Look at the Red Sox as being heartless, concerned about nothing else but putting the best team together on the field. Ortiz certainly fits into that equation, on one hand.
On the other, if the Red Sox do indeed make a push for Mark Teixeira, that leaves an awful crowded middle of the lineup with Ortiz, Mike Lowell, and Kevin Youkilis in the mix as well, and only three positions to play all four.
Youkilis would obviously be the most attractive trade value for other teams, making only $3 million, at an age of 29. But dealing Youkilis makes little sense for Boston because of those reasons. Lowell is coming off labrum surgery, which is going to make teams queasy about dealing for a player who will be 35 years old with $24 million remaining on his contract.
With Ortiz, certainly there is an injury concern as well. The wrist appeared to remain an issue right through October, and there’s always the fear that the knee is going to act up again at some point down the road. Still, his home runs have decreased each of the last three seasons, from 54 to 35 to 23 in ’08, when his OPS (.896) slipped below 1.000 for the first time since 2004.
Maybe Ortiz will arrive in Florida come February healthy, in shape, and ready to go. Whether it’s with the Red Sox or not isn’t even a topic for discussion.
Should it be?
If Ortiz were the same player he was even a season removed, this wouldn’t be up for debate. But with injuries piling on, he's at an age (he’ll be 33 next season) when players other than Barry Bonds don’t exactly see a spike in productivity. At Baseball Reference, the top two batters whom Ortiz is most comparable to at his age are Carlos Delgado, who just hit 38 home runs at age 36, and Mo Vaughn, who had his final somewhat productive season at age 34.
Too bad Ortiz can’t field, which is part of the overall problem. If Jason Varitek is on his way out the door, and the Dodgers' Frank McCourt loses Manny Ramirez, you can imagine that he’d be willing to work a deal for the likes of Russell Martin – a 25-year-old catcher who’s already among the best in the game - and a mid-level reliever for another Boston player to fill the voids left by Ramirez and fellow free agent and former Bostonian Derek Lowe. But that’s part of what makes this a non-reality, Ortiz’s market is limited to the AL by his inability to play the field, and further squeezed by his 10-5 trade rights.
Still, based on what we know of these Red Sox at the tail end of the season, which would you predict as a better heart of the lineup going forward not just for 2009, but 2010?
Youkilis to third, Teixeira to first, with Lowell as the DH, a three-way rotation that ensures one of the three Gold Glovers the non-fielding role periodically.
From a fan perspective, you also have to wonder if trading Ortiz isn’t the best move. If his best years are indeed behind him, dealing him now avoids the risk of a love affair ending at Fenway Park between player and nation. Ortiz is the quite possibly the most beloved player in Red Sox history, yet watching him fade into his mid-to-late 30’s could put a strain on that relationship. Bill Mueller can walk into any bar and get a Harpoon bought for him immediately. Keith Foulke would have a harder time. And forget about getting a Whopper without some wise guy altering its contents in the kitchen.

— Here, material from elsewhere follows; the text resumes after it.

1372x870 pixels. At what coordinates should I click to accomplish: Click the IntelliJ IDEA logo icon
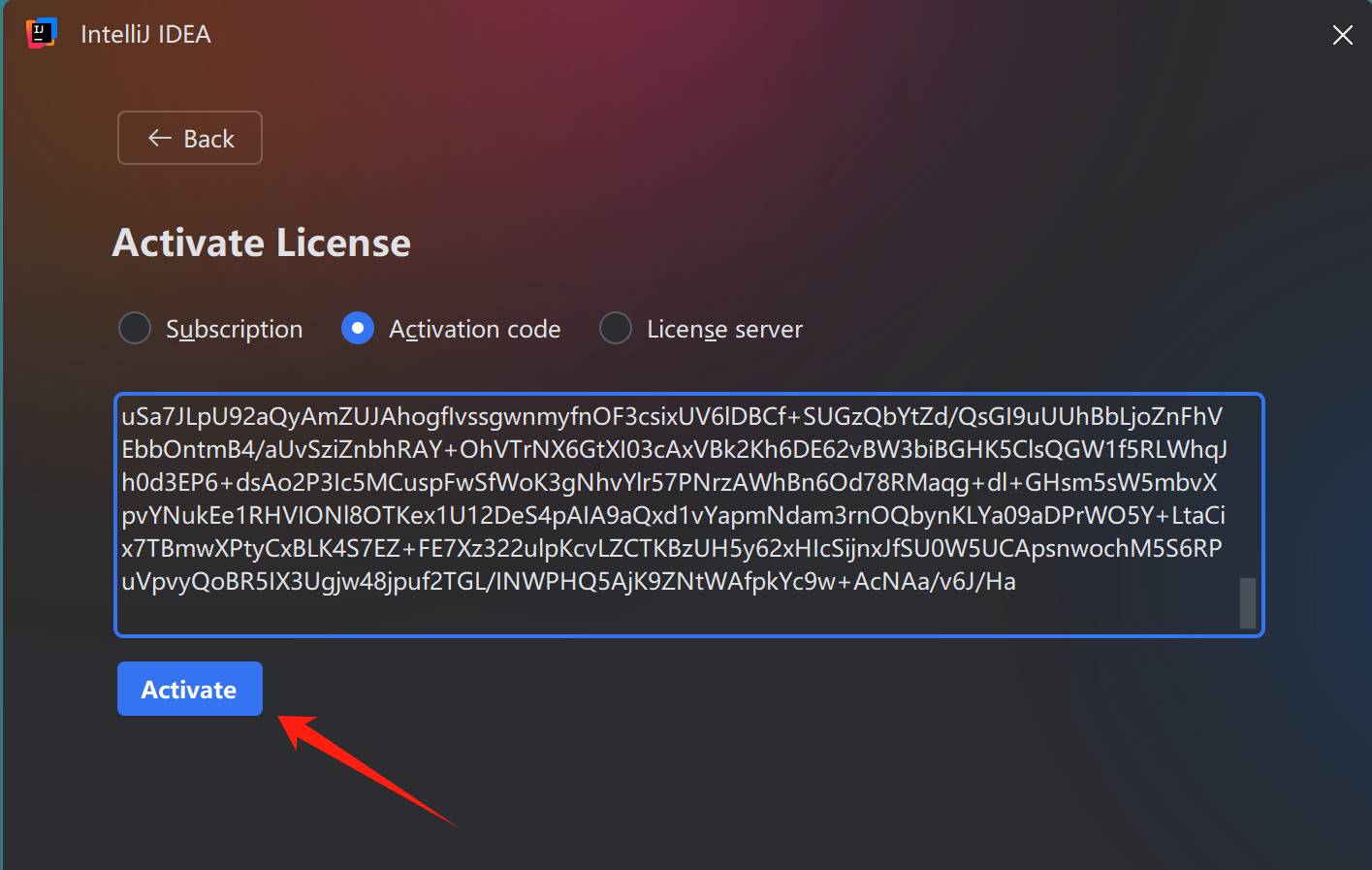coord(41,34)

Are you a better team by dumping cash into a premium free agent and trading your renowned slugger for other pieces you need? For ’09, maybe. For ’10, ’11, etc., the answer, most likely, is yes.
That is why you discuss it at the very least, leaving out the memories that he brought to the table so many times. Greatest Clutch Hitter in the history of the franchise.
The plaque will remain. Will David Ortiz? Most definitely.
But the fact that we even wonder if the team would be better off without him says something to the concern that his best days have passed him by.